Pharmacologic vitreolysis with ocriplasmin was introduced to the market with promising results compared to placebo groups.14,15 The MIVI-TRUST trial reported a 26.5% VMT release rate, while the OASIS study achieved 41.7% success.14,38 PV has higher VMT release rate (56-95%) in the literature with lower cost. Yu et al.24 compared PVD induction rates of ocriplasmin and PV and showed that PV had a higher VMT release rate than ocriplasmin (87.5% vs. 42.9%).
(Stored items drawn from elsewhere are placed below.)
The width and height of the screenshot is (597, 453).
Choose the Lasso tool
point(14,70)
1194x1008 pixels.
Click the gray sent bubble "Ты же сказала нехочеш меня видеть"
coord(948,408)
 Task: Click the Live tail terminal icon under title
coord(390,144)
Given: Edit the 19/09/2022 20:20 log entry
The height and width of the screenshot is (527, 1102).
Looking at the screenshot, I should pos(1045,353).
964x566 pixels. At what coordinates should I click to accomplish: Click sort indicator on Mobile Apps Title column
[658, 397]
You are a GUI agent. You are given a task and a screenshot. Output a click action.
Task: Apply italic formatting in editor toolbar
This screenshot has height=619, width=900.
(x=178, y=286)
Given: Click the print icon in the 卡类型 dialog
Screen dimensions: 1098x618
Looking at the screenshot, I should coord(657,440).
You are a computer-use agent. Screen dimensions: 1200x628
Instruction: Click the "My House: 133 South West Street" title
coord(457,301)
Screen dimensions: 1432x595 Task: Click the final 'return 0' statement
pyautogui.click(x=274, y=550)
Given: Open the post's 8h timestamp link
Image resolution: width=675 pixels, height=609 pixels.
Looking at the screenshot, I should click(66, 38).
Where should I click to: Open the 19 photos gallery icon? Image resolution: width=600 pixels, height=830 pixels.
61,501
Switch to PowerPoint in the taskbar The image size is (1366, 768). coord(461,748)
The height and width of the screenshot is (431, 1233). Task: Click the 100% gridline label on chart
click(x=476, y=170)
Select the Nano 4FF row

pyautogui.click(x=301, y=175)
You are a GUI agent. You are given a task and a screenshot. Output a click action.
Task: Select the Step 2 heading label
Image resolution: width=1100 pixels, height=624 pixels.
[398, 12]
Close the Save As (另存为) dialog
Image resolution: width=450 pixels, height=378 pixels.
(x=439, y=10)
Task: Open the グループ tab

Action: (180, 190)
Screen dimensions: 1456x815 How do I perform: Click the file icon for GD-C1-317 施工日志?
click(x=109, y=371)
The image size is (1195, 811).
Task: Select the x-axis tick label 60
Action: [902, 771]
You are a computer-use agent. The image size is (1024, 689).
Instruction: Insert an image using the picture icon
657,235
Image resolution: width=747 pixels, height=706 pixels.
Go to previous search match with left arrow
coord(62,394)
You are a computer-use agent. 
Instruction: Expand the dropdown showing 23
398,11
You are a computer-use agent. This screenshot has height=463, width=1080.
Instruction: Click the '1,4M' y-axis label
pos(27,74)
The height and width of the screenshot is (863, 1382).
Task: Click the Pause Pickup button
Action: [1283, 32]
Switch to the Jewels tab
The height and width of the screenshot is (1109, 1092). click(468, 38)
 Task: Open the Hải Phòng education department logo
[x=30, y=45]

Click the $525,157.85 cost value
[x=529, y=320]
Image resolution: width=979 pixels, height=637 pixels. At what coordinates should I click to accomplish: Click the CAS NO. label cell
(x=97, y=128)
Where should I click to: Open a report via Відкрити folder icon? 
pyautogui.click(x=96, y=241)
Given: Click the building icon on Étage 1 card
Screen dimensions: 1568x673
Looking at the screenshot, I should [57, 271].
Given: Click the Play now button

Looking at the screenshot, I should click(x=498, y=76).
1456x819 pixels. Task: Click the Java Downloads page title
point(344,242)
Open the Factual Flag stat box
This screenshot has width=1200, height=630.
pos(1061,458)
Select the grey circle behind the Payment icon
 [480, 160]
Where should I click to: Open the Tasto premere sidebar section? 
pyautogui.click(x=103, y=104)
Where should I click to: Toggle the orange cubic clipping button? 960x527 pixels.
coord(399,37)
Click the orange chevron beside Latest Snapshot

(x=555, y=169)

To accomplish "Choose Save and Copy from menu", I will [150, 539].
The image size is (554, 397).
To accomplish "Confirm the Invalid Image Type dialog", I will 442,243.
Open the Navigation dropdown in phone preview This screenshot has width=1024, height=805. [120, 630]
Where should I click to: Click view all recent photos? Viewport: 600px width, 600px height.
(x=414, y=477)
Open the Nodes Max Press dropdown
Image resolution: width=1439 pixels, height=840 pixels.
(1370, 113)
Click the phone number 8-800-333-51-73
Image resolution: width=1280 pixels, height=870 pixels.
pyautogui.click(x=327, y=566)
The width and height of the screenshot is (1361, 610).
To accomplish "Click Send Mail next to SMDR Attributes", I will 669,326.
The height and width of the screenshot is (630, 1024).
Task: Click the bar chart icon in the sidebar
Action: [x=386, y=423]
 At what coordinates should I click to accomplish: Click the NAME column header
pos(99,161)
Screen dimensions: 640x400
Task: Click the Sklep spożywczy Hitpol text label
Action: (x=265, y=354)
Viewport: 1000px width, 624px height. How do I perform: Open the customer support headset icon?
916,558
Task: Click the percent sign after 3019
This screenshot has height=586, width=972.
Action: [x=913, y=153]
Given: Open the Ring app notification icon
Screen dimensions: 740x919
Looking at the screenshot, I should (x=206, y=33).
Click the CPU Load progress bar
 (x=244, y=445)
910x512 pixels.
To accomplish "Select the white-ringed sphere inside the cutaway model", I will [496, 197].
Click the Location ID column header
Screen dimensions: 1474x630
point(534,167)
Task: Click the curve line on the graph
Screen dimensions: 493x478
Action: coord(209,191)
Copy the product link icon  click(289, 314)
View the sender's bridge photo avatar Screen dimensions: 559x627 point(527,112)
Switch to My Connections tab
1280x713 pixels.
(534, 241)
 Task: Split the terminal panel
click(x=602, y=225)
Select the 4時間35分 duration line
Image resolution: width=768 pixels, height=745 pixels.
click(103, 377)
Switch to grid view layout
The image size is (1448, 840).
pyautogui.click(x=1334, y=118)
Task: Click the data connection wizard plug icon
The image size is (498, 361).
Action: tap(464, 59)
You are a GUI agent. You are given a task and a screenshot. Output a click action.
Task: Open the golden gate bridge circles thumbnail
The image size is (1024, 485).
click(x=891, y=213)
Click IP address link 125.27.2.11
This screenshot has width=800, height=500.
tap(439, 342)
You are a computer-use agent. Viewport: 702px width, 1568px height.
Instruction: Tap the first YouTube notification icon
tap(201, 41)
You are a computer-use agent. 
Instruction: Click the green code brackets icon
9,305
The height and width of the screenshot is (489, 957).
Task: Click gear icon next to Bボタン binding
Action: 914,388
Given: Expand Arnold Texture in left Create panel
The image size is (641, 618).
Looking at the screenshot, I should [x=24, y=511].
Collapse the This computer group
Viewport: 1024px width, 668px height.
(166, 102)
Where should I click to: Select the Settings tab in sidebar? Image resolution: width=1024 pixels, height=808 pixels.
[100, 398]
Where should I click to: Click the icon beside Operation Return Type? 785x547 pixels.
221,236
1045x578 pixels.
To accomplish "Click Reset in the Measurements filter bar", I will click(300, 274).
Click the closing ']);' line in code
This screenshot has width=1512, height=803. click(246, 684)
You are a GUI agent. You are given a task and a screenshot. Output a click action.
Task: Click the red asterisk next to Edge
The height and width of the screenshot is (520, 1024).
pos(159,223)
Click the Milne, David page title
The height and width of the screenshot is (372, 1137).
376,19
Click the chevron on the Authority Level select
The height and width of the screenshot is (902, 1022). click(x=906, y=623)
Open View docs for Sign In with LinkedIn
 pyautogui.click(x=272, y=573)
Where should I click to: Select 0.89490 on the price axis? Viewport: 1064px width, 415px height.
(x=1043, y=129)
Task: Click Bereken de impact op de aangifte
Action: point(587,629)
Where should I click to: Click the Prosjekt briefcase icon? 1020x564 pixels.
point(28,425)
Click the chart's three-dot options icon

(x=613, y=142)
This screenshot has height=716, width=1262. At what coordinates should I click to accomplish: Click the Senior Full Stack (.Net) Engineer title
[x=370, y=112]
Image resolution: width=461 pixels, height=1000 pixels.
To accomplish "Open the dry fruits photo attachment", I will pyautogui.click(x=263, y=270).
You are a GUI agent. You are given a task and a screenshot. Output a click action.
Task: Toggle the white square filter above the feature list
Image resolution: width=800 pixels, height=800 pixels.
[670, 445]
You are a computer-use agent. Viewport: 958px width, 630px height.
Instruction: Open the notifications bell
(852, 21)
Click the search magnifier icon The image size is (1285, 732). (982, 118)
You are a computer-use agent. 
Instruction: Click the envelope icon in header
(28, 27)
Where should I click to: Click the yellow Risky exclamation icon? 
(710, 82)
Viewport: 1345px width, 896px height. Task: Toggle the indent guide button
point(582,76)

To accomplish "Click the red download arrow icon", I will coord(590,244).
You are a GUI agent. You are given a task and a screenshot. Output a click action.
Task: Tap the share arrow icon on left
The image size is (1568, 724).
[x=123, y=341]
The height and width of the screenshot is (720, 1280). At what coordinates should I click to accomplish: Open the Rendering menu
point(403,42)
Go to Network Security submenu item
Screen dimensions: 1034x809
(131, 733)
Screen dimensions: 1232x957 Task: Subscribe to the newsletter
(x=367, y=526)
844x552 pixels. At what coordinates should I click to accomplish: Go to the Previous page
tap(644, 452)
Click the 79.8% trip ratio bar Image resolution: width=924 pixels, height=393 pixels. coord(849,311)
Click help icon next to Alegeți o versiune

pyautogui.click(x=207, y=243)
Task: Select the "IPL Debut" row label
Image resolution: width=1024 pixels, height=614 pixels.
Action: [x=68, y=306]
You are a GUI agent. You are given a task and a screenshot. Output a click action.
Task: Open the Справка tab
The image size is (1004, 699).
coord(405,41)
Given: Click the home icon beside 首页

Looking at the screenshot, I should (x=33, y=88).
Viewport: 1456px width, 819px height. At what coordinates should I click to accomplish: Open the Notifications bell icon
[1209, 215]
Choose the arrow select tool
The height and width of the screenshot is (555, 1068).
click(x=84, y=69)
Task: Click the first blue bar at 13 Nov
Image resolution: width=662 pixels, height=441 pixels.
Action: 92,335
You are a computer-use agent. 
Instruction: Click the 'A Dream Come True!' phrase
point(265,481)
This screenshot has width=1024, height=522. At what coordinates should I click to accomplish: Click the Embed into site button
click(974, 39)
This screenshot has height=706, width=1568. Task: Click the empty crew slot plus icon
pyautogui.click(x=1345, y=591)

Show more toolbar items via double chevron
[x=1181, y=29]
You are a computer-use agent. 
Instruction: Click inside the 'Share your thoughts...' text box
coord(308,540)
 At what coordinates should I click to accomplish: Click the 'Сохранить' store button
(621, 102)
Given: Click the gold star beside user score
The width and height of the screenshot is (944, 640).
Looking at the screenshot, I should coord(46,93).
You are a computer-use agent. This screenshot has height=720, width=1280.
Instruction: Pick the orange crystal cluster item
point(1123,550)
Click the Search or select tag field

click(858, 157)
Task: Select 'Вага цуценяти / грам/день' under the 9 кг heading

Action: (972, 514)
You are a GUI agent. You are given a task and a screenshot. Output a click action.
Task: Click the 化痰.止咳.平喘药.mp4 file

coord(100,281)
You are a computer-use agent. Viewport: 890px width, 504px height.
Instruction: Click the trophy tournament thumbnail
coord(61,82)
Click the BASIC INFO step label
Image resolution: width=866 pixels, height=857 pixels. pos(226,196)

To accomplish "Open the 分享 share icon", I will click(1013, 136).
Moreover, complications including transient vision loss, temporary ellipsoid zone attenuation, vitreous floaters, retinal breaks, lens subluxation, and retinal detachment have also been reported following ocriplasmin injection.17,39,40,41
Symptomatic VMT can be treated with PPV with a very high success rate. However, with this surgery, high cost and possible complications such as cataract, retinal tear, or endophthalmitis should always be considered.6,12 The PV technique has many advantages over PPV, including shorter operative time, lower cost, and eliminating the need for any kind of local or systemic anesthesia. In addition, PV complications are now well defined because of the experience with pneumatic retinopexy. Low complication rates were observed in the literature, including retinal tears, progression of VMT to FTMH, and rhegmatogenous retinal detachments.28 In the current study, one patient developed a peripheral retinal tear which was effectively treated with laser retinopexy. He was phakic and had high myopia. Patients that were complicated with retinal tear in the literature were also myopic and phakic patients.28 Attention should be paid to high myopic and phakic patients for this complication. Neither endophthalmitis nor cataract progression has been reported in the literature following PV.
Conclusion
PV is a safe, low-cost, and relatively easier procedure than other surgical options. Consequently, for all patients with symptomatic focal VMT, in particular for older age groups with associated comorbidities, PV can be considered as first-line treatment following a certain duration of observation. Failed PV can always be followed by PPV. Limitations of this study are the limited number of patients and its retrospective nature. Further studies with more patients are needed.